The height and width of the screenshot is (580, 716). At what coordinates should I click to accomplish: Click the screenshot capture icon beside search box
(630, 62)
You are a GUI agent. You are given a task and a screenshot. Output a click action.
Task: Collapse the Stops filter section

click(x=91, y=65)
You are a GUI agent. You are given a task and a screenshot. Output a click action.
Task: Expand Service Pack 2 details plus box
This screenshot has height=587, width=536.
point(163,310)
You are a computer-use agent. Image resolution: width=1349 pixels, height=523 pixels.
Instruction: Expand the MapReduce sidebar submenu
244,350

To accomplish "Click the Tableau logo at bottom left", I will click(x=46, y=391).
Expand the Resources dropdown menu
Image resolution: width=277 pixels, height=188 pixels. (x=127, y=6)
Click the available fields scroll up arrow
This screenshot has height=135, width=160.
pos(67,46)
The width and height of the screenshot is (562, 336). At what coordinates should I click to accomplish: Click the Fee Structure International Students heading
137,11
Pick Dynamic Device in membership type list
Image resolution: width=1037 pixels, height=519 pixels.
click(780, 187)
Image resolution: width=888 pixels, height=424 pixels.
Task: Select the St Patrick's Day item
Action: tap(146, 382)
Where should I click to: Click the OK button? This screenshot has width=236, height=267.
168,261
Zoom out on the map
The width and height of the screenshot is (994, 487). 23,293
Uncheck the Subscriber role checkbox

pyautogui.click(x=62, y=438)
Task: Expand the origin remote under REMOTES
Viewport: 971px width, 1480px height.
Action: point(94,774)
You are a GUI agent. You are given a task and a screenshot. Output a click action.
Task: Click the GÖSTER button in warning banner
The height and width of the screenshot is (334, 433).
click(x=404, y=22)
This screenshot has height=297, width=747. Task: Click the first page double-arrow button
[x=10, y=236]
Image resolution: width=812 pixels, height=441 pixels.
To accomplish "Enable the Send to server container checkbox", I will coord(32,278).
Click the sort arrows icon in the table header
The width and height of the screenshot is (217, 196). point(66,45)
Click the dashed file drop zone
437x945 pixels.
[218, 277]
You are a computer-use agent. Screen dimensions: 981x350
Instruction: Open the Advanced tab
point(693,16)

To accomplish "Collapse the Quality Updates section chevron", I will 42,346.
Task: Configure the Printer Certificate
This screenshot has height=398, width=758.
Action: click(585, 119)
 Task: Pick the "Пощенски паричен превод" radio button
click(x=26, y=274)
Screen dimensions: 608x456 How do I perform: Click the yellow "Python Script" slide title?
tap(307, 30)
******************************
HOW TO COMPLETE THIS TASK: Send back the whole listing, exactly as written.

SOLVED EXERCISE:
The height and width of the screenshot is (580, 716). At what coordinates should I click to accomplish: Click the screenshot capture icon beside search box
(630, 62)
You are a GUI agent. You are given a task and a screenshot. Output a click action.
Task: Collapse the Stops filter section

click(x=91, y=65)
You are a GUI agent. You are given a task and a screenshot. Output a click action.
Task: Expand Service Pack 2 details plus box
This screenshot has height=587, width=536.
point(163,310)
You are a computer-use agent. Image resolution: width=1349 pixels, height=523 pixels.
Instruction: Expand the MapReduce sidebar submenu
244,350

To accomplish "Click the Tableau logo at bottom left", I will click(x=46, y=391).
Expand the Resources dropdown menu
Image resolution: width=277 pixels, height=188 pixels. (x=127, y=6)
Click the available fields scroll up arrow
This screenshot has height=135, width=160.
pos(67,46)
The width and height of the screenshot is (562, 336). At what coordinates should I click to accomplish: Click the Fee Structure International Students heading
137,11
Pick Dynamic Device in membership type list
Image resolution: width=1037 pixels, height=519 pixels.
click(780, 187)
Image resolution: width=888 pixels, height=424 pixels.
Task: Select the St Patrick's Day item
Action: tap(146, 382)
Where should I click to: Click the OK button? This screenshot has width=236, height=267.
168,261
Zoom out on the map
The width and height of the screenshot is (994, 487). 23,293
Uncheck the Subscriber role checkbox

pyautogui.click(x=62, y=438)
Task: Expand the origin remote under REMOTES
Viewport: 971px width, 1480px height.
Action: point(94,774)
You are a GUI agent. You are given a task and a screenshot. Output a click action.
Task: Click the GÖSTER button in warning banner
The height and width of the screenshot is (334, 433).
click(x=404, y=22)
This screenshot has height=297, width=747. Task: Click the first page double-arrow button
[x=10, y=236]
Image resolution: width=812 pixels, height=441 pixels.
To accomplish "Enable the Send to server container checkbox", I will coord(32,278).
Click the sort arrows icon in the table header
The width and height of the screenshot is (217, 196). point(66,45)
Click the dashed file drop zone
437x945 pixels.
[218, 277]
You are a computer-use agent. Screen dimensions: 981x350
Instruction: Open the Advanced tab
point(693,16)

To accomplish "Collapse the Quality Updates section chevron", I will 42,346.
Task: Configure the Printer Certificate
This screenshot has height=398, width=758.
Action: click(585, 119)
 Task: Pick the "Пощенски паричен превод" radio button
click(x=26, y=274)
Screen dimensions: 608x456 How do I perform: Click the yellow "Python Script" slide title?
tap(307, 30)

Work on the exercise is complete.